== Kaynak ==
■ ■ ■ ■

26 Kasım 2007 Pazartesi

SATILIK VATAN

SATILIK VATAN

Türkiye Cumhuriyetini Türkiye yapan yapı taşlarımız, cumhuriyetin ilk yıllarında temeli atılmış olan sanayi kuruluşlarımız özelleştirme safsatası ile bir bir yabancılara peşkeş çekiliyor.
“Babalar gibi satarım” dediler.
Tekel’i israil’lilere sattılar

· Kar edeni de zarar edeni de satacağız.
K.Unakıtan
ŞEKER FABRİKALARI İSRAİL’lilere satıldı.

· ÜLKENİN İŞGAL ALTINA GİRDİĞİNİ SÖYLÜYORLAR GELSİN İŞGAL ETSİNLER …PARAYI VEREN DÜDÜĞÜ ÇALAR… TÜPRAŞ’I RUS’LARA SATARMISIN DİYORLAR SATARIM ARKADAŞ…
K.Unakıtan
Tüpraş’ı Amerika’lılara sattılar.

· 20,000 doları veren kızımızı götürür..
Binali YILDIRIM
Telekom’u İsrail asıllı Yahudilere,

· Ne banka bırakacağız ne fabrika ne de işletme limanda bırakmayacağız hepsini satacağız…
K.Unakıtan

Limanları yunanlılara sattılar…..!

· Stratejik yer imiş ne stratejisi önemli olan müşteri bulmak, müşteri gece gelsin pijama ile karşılarına çıkarım.
K.Unakıtan
Dedi SEKA’yı YUNANLILARA sattılar…

· Sümerbank tarihten siliniyor elinde bir şey kalmadığı için ismini de satıyoruz,
K.Unakıtan
Dedi İngilizlere sattılar..




Veee son bir örnek

“-BEN BU ÜLKEYİ PAZARLAMAKLA MÜKELLEFİM”
R.Tayyip ERDOĞAN

Öyle bir çıkmaza sürüklendik ki halk temelsiz ve içi boşaltılmış bir demokrasi söylemiyle “seçilmiş faşizmine” mahkum bırakılmıştır.

■ ■ ■ ■

== Sağlanan veriler ==
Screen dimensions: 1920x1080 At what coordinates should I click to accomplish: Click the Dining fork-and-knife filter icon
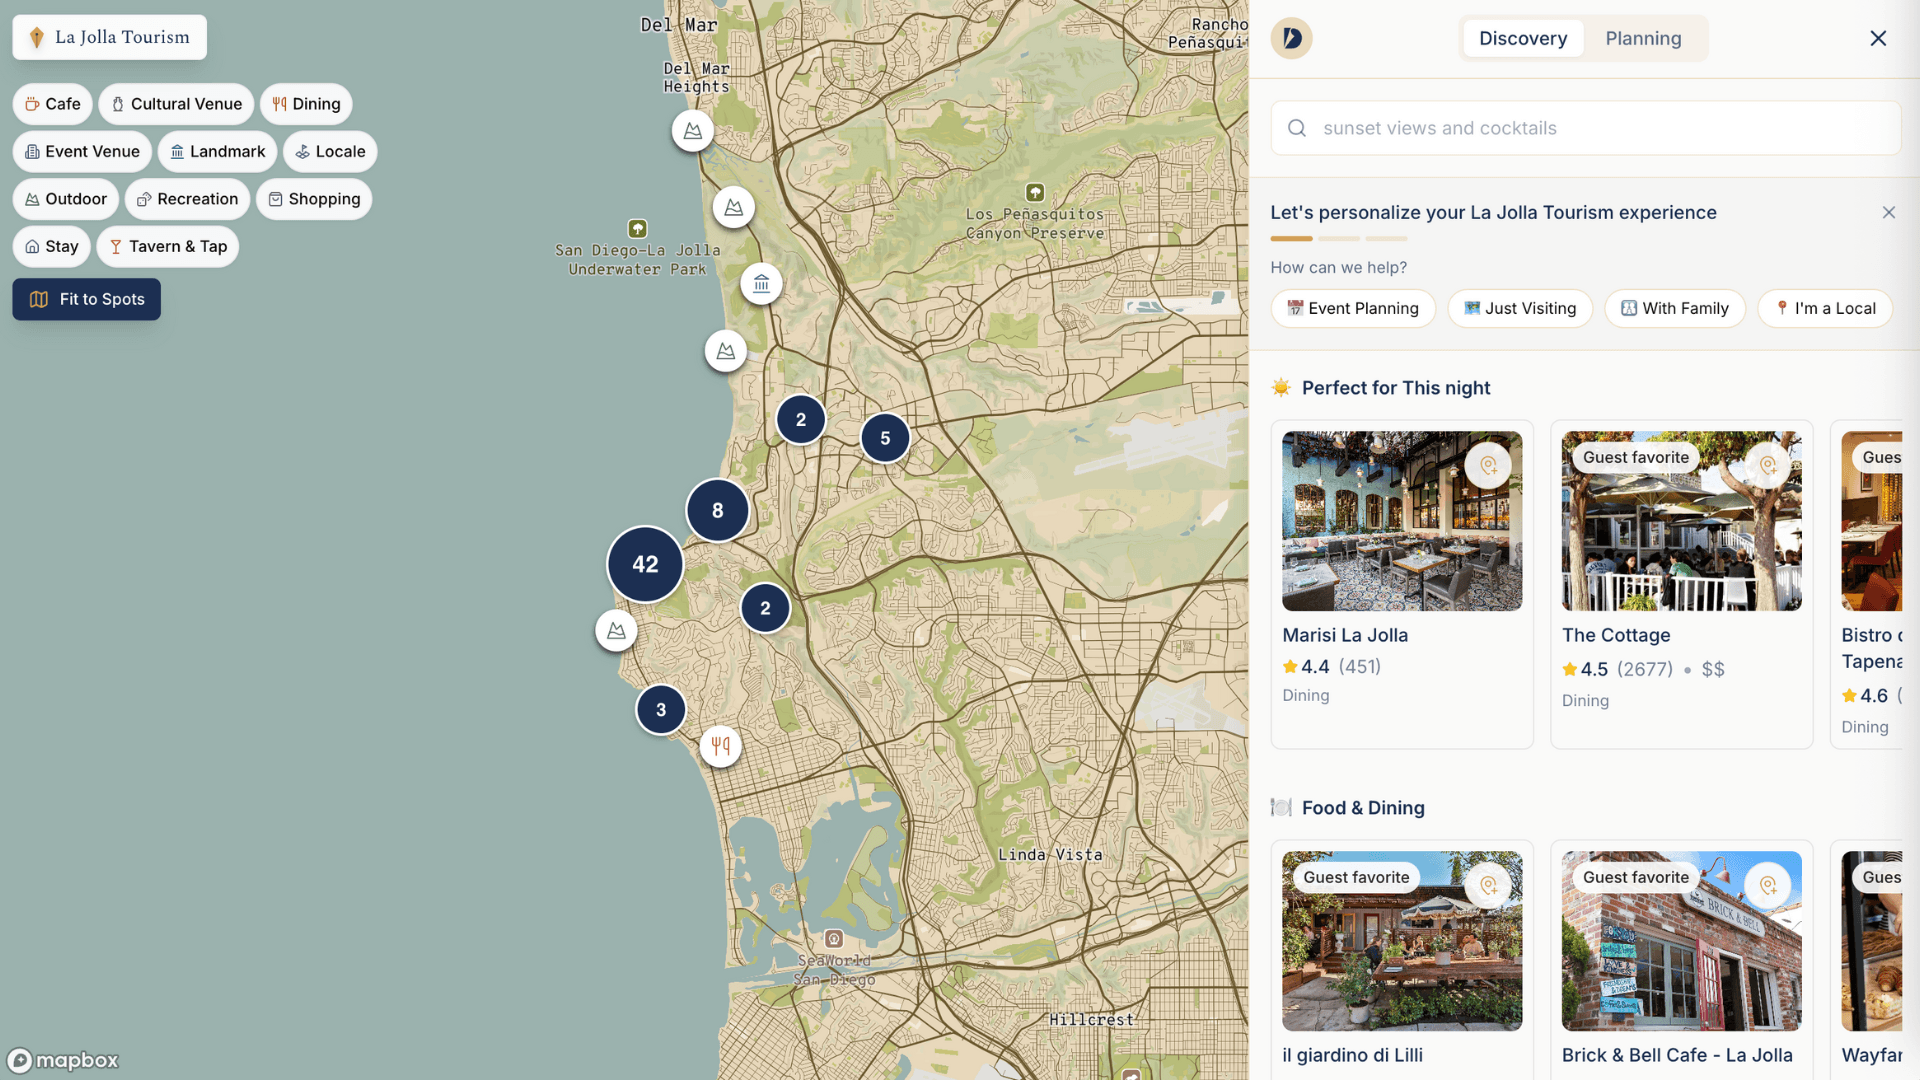pos(277,104)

■ ■ ■ ■

== Yapılacaklar ==
- A) Özelleştirme konulu yazının "Tekel’i israil’lilere sattılar" sözlerinin geçtiği yerden başlayıp "veren kızımızı götürür.." sözlerinden sonra durarak o bölümü harfi harfine yeniden yazın.
- B) Özelleştirme konulu yazıyı son cümlesinden sonra kaldığı yerden devam ettirin.

== Beklenen yanıtlar ==
- A)
Tekel’i israil’lilere sattılar

· Kar edeni de zarar edeni de satacağız.
K.Unakıtan
ŞEKER FABRİKALARI İSRAİL’lilere satıldı.

· ÜLKENİN İŞGAL ALTINA GİRDİĞİNİ SÖYLÜYORLAR GELSİN İŞGAL ETSİNLER …PARAYI VEREN DÜDÜĞÜ ÇALAR… TÜPRAŞ’I RUS’LARA SATARMISIN DİYORLAR SATARIM ARKADAŞ…
K.Unakıtan
Tüpraş’ı Amerika’lılara sattılar.

· 20,000 doları veren kızımızı götürür..

- B)
Milletvekili olarak seçtiklerimiz “genel başkan ne derse biz onu uygularız, evet derse evet, hayır derse hayır deriz” gibi güdülen bir sürü anlayışına girmişlerdir. Bu mu demokrasi?...
Ben oy vereceğim o beni temsil edecek ama kendi çıkarı için emperyalistlerce satın alınmış genel başkanına boyun eğip memleketin satılması için çıkarılan her yasaya evet diyecek.
“çevremiz mutlu kalsın “ sen de bir yorum yap bakalım dediğimde dört yaşındaki kızımın yanıtı böyle oldu...
En uzak yollara bile ilk adımla gidilir sözünden hareketle; tüm aydınlar, demokratlar, işçiler, köylüler tüm duyarlı insanlar olarak birbirimize kenetlenmek, çocuklarımıza da bu konuda birer demokrasi savaşımcısı ve yılmaz savunucuları olarak yetiştirmek zorundayız.
Atatürk ilke ve inkılapları ışığında yürümeye ant içtik. Bu ülke, bu vatan lazıyla çerkeziyle, alevisiyle sünnisiyle, türküyle kürdüyle tabiri yerindeyse yetmiş iki milletin bir araya gelmesiyle ve büyük bedeller ödenerek kuruldu.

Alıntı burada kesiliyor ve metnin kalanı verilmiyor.